▶ _Activities_
(A) Copy everything in the article on COVID19 and corruption from "Today, at a" down to "coronavirus is high.", keeping the wording unchanged.
(B) According to the article on COVID19 and corruption, what three indicators do international experts believe countries that get rid of the virus sooner should have?
(C) Write the next part of the article on COVID19 and corruption, picking up after its last sentence.

▶ _Page text_
:::

‘COVID19, corruption and legal culture’ by Ramil Iskandarli (for Mediapost)
Today, at a time when COVID19 is spreading almost all over the world, the most important task of states at the national level is to ensure the health and safety of their citizens. In general, international experts believe that the countries that will get rid of the COVID19 virus sooner should have the following indicators:
– Developed economy
– Developed health care infrastructure and personnel
– Low level of corruption
As you can see, the fact that the fight against corruption is carried out at the desired level means solution of ‘1/3’ of the problem. Such a long break in many countries due to COVID19, and the fact that the health systems of the countries are working under high pressure, as a result, leads to the risk of corruption in the system. This is especially true in developing countries, where the number of people infected with the coronavirus is high.
From this point of view, Azerbaijan does not belong to this category of countries for three reasons. First, Azerbaijan has a very clear and purposeful strategy and implementation plan under the leadership of the President in the fight against COVID 19. Secondly, Azerbaijan has a state strategy and the adopted action plan to combat corruption. We can also say that in recent months there has been a turning point in the fight against corruption. Thus, some officials have been exposed on several corruption offenses, both nationally and locally. Finally, the number of people infected with COVID19 in Azerbaijan, in comparison with other countries, is not so high.

:::

▶ _Source material_
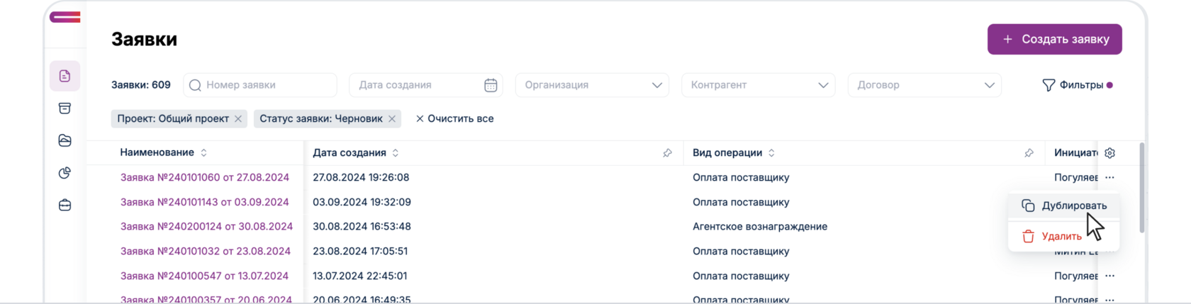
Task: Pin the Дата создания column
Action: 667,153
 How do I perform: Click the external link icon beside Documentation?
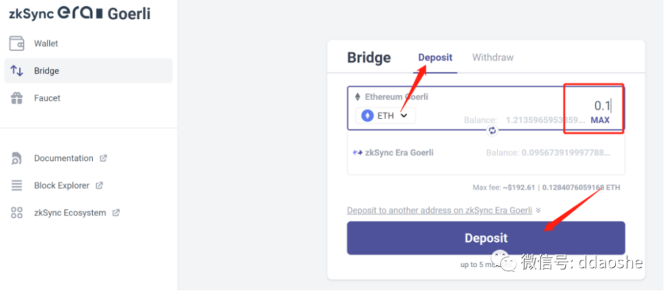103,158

:::

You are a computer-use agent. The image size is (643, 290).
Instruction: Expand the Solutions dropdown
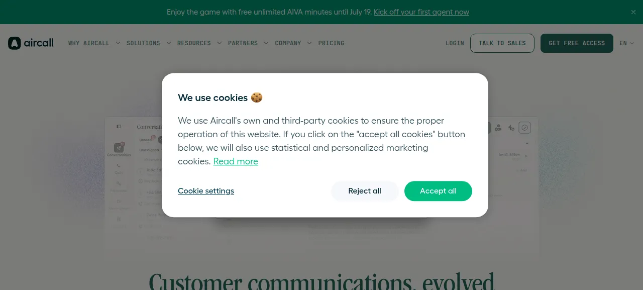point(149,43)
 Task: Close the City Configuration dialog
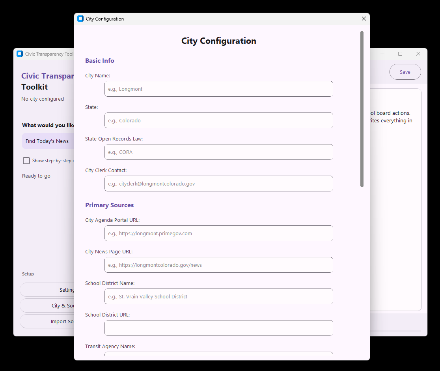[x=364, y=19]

:::

▶ _Your responses_
(A)
Today, at a time when COVID19 is spreading almost all over the world, the most important task of states at the national level is to ensure the health and safety of their citizens. In general, international experts believe that the countries that will get rid of the COVID19 virus sooner should have the following indicators:
– Developed economy
– Developed health care infrastructure and personnel
– Low level of corruption
As you can see, the fact that the fight against corruption is carried out at the desired level means solution of ‘1/3’ of the problem. Such a long break in many countries due to COVID19, and the fact that the health systems of the countries are working under high pressure, as a result, leads to the risk of corruption in the system. This is especially true in developing countries, where the number of people infected with the coronavirus is high.

(B) A developed economy, developed health care infrastructure and personnel, and a low level of corruption.

(C)
However, I can add to the opinion of experts that, the preventive and educational measures taken to improve the legal culture of citizens are very important. Legal culture means to bring up citizens who unconditionally follow, do not violate and are not indifferent to the rules and regulations that our society needs the most today.
My personal opinion is that in parallel with enlightening activities, it is necessary to apply administrative measures. The most acceptable of these are administrative detention and fines. As an example, a few years ago in Azerbaijan, in addition to awareness-raising activities on pedestrian crossings, fines were imposed as well. At the next stage, a legal culture was formed, which has become a habit related to pedestrian crossings. Now almost all drivers give way to pedestrians at pedestrian crossings, and citizens have minimized the practice of crossing the road in unauthorized places.
I hope that in the fight against COVID 19, we will achieve radical changes in statistics in the formation of legal culture and, finally, the solution of the problem in the near future.